> Trecho da página
════════════════

A pesquisa conclui que a cobertura noticiosa sobre IA no Brasil tem predominância relacionada à sua aplicação no trabalho e à discussão de novos produtos, sendo que a maioria dos textos são replicados de agências internacionais de notícias. Como consequência, a alta concentração de fontes ligadas à indústria reproduz o padrão internacional. Segundo Hernandes e Corsi, tal padrão reforça as agendas dos atores corporativos e reduz a compreensão pública sobre os impactos sociais mais amplos da IA. Ainda que pautas como desinformação e deepfake nas eleições e seu impacto na democracia tenham marcado presença no noticiário brasileiro relacionado à Inteligência Artificial, um indicativo da relevância das pautas locais no mapeamento, os pesquisadores apontam que elas aparecem de forma episódica dentro do conjunto das publicações. 

Tal padrão tem esteio direto também nos interesses econômicos e políticos dos conglomerados de mídia. Dados do Instituto Reuters para o estudo do jornalismo informam que mais de 56% dos veículos já utilizam as mais diversas ferramentas de IA na produção de suas matérias e reportagens, e que a maioria absoluta dos editores apoiam o uso dessas nas tarefas no que se chama, no jargão jornalístico, de “cozinha da redação”: todo o trabalho de aferição de dados e metadados, transcrições, checagem de serviços, preços e endereços de estabelecimentos, e assistência à edição do texto final.

════════════════

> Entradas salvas
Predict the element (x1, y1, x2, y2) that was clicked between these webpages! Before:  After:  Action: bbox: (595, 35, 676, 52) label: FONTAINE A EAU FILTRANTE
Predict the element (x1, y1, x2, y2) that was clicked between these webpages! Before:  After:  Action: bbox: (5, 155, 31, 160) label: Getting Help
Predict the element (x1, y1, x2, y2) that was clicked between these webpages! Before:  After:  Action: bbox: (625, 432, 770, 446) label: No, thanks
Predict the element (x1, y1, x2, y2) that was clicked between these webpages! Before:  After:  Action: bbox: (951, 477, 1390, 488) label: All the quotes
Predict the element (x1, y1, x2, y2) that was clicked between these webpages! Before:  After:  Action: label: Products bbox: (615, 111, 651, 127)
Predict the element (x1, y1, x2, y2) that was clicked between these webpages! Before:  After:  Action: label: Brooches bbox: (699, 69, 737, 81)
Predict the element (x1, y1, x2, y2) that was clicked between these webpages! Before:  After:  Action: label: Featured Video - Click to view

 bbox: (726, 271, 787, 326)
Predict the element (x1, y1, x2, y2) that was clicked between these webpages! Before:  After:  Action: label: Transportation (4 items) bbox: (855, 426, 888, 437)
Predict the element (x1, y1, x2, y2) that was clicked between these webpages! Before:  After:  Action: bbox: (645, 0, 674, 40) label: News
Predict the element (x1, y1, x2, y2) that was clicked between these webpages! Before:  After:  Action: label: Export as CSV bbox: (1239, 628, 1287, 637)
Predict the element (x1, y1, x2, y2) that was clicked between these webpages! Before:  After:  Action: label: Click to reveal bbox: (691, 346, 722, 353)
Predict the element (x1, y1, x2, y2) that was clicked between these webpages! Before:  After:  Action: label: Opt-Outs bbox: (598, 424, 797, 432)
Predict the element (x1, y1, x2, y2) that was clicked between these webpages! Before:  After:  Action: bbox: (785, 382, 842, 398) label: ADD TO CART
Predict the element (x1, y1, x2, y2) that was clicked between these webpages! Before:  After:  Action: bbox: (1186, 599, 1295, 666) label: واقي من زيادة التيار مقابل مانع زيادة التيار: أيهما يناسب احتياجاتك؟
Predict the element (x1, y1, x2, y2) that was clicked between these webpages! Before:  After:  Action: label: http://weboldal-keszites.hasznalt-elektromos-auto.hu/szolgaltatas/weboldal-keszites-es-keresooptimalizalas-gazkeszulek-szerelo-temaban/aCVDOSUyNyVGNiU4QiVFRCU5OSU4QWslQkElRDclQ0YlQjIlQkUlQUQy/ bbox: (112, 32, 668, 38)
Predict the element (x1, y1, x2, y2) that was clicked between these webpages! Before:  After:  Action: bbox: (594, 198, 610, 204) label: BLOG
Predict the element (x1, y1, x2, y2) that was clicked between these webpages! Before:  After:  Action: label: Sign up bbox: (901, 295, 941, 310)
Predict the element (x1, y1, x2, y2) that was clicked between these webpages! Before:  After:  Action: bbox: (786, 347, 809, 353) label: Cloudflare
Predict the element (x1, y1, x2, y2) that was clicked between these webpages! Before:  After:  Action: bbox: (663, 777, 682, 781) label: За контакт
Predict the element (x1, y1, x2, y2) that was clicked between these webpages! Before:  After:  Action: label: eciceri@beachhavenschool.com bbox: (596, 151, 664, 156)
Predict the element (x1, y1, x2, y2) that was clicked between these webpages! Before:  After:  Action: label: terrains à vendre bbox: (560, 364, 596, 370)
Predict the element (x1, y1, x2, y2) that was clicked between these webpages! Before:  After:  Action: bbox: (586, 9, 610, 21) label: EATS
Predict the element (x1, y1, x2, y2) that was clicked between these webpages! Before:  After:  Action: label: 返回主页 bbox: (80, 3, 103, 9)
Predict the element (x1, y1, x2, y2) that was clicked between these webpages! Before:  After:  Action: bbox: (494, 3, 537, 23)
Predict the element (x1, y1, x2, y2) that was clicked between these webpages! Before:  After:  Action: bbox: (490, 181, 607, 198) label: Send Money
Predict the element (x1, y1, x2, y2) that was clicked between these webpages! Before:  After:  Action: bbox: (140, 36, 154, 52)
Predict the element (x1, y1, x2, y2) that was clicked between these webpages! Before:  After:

════════════════

Reescreva em forma de lista, mantendo os fatos principais, o parágrafo do trecho sobre a cobertura de IA no Brasil que começa com “Tal padrão tem esteio direto”. As linhas salvas não têm nenhum papel nesta atividade.

- O padrão também se apoia diretamente nos interesses econômicos e políticos dos conglomerados de mídia.
- Segundo o Instituto Reuters para o estudo do jornalismo, mais de 56% dos veículos já usam ferramentas de IA para produzir matérias e reportagens.
- A maioria absoluta dos editores apoia o uso dessas ferramentas na chamada “cozinha da redação”:
  - aferição de dados e metadados;
  - transcrições;
  - checagem de serviços, preços e endereços de estabelecimentos;
  - assistência à edição do texto final.